Resuena en el cosmos el silencio de las estrellas fugaces al pasar, el sol decide congelarse y se para a escuchar y todos los hombres atan sus ojos cosiendo con aguja e hilo a las estrellas, que observan el bello espectáculo.
Los montones de hojas secas se arremolinan en el viento de la luna y un castillo de plata fundida surge de la materia oscura. Empieza el baile.
Mil figuras danzan al son de mil violines que mil árboles negros como su propia sombra tocan al compás de un mar de arañas que nadan sobre un océano de seda.
Blanco y negro, blanco y negro...El salón es un inmenso tablero donde se juega una brutal partida de ajedrez. No hay tregua, las parejas se enfrentan abalanzándose unas sobre otras. Sus rostros de mármol se cubren con máscaras deformes y tenebrosas y cada paso resuena en las columnas que se alzan hasta donde no alcanza la vista, como ataúdes golpeando contra la tierra en el fin de un funeral. Mas en esta ocasión es el vivo quién está dentro, dejando sus uñas arrancadas en la tapa y gritando desesperadamente por un milagro en el que no cree.
Los mil cadáveres asistentes a la fiesta continúan con su macabro espectáculo golpeando a cada nuevo segundo con más rabia y crueldad.
El vuelo de las faldas y los vestidos en su interminable giro desata un huracán que arranca el cielo de la tierra. Los bailarines están esposados con cadenas al rojo vivo y el crujir de sus huesos es la percusión de la maléfica sinfonía.
El Sol estalla en una supernova de truenos y relámpagos y se inicia una tormenta de fuego cegador.
Cientos de espejos rodean la sala, espejos donde nadie se refleja y que chillan de dolor quebrándose en mil pedazos cada vez que un rayo atraviesa el cielo.
Las máscaras se deshacen en cenizas y los peones se lanzan de cabeza unos contra los otros haciendo rodar sus cráneos por el suelo del palacio.
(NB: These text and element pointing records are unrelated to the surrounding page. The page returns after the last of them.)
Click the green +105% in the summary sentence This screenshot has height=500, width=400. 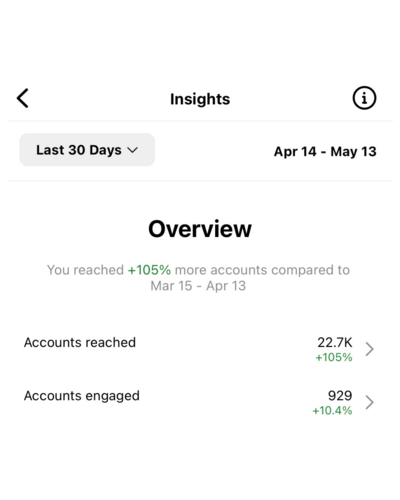point(149,270)
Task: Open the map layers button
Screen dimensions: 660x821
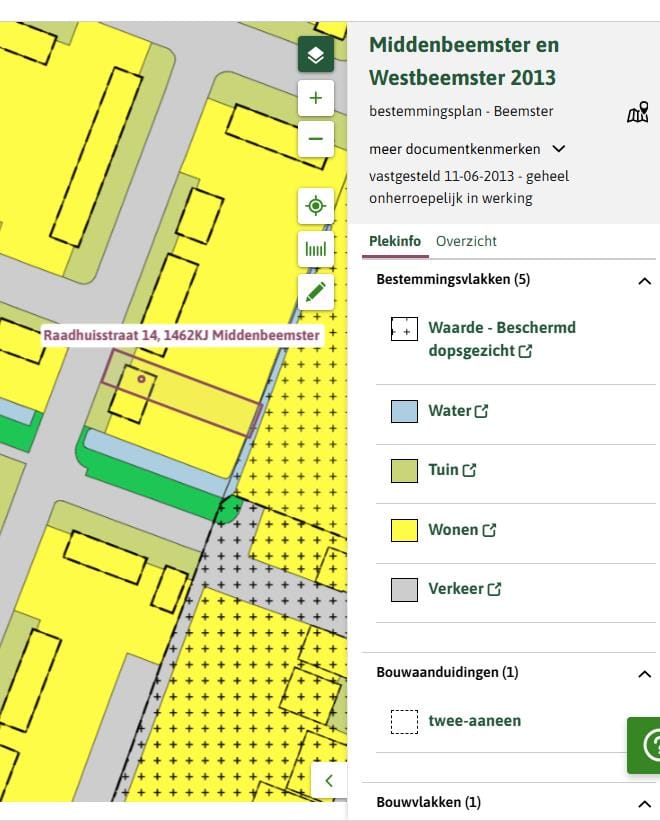Action: tap(315, 54)
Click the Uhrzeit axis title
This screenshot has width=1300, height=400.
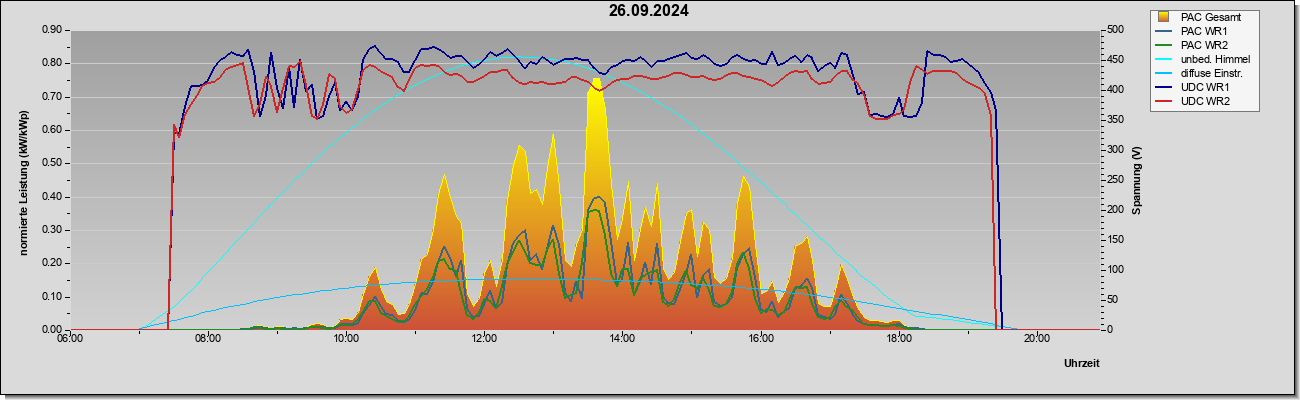1082,363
Los caballos se encabritan y los alfiles se atraviesan las gargantas con sus lanzas y las torres se derrumban sin dejar ningún vestigio de lo que fueron sus vestidos de acero.
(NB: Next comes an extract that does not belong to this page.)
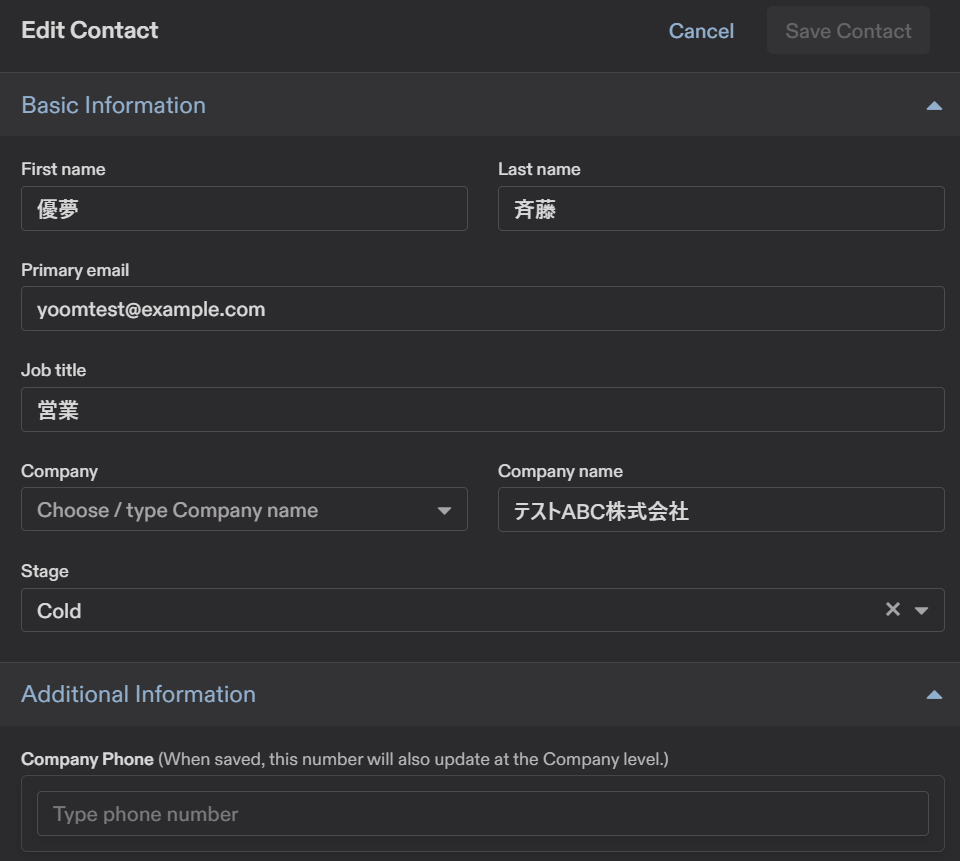The image size is (960, 861).
Task: Clear the Stage value with the X icon
Action: [x=893, y=610]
Pero el baile no acaba, es el tiempo , la eternidad, es la fuerza que destruye las montañas y oprime poco a poco el corazón de los inmortales con el deslizar de los granos de arena.
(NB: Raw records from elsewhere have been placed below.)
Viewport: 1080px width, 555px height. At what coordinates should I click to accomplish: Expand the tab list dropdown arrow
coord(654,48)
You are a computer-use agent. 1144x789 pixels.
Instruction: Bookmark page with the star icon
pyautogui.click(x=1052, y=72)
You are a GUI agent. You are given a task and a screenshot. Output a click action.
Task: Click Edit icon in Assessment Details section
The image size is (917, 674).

Solo los reyes continúan en pie. Ella es la novia en esta boda de mil cadáveres en caída libre. Su vestido es negro como las plumas de los cuervos, transparente como una gasa y con los bordes de encaje.
No hay máscara pues no hay rostro que ocultar, solo fría piedra.
Su pecho es una jaula de gélidos barrotes y su corazón es un pájaro rojo como la sangre, hambriento y escuálido que a cada nueva melodía de los violines se lanza desesperadamente cotra los límites de su prisión.
El pájaro canta, es una canción de muerte, de ansia , de destrucción.
Él , el rey, intenta huir, pero sus cadenas se unen a los huesos de la reina.
Su traje es la propia oscuridad y su jaula esta abierta de par en par. Un pájaro azul sin ojos se oculta en su interior, alejándose de la salida, intentando atravesar el abismo interior.
El rostro del rey se cubre de una máscara de lágrimas de hielo, pero no puede apartar su mirada del temible sin-rostro de la reina, impasible frente al infernal estado en que se encuentran.
De repente se abre la faz de la marmólea reina. Sus ojos son de ámbar y sus labios del rojo de las plumas de su corazón.
Cesa la música, se quiebran las cadenas y la blanca mano de la reina atrapa al pájaro azul que se retuerce intentando escapar. La puerta de las costillas de la reina se abre y ésta introduce en su interior al pobre corazón azul, todavía latiendo y aleteando por la vida que le va a ser vedada. Pero está sentenciado.
La voraz ave roja lo atrapa entre sus garras y acaba con él, arrancándole las entrañas.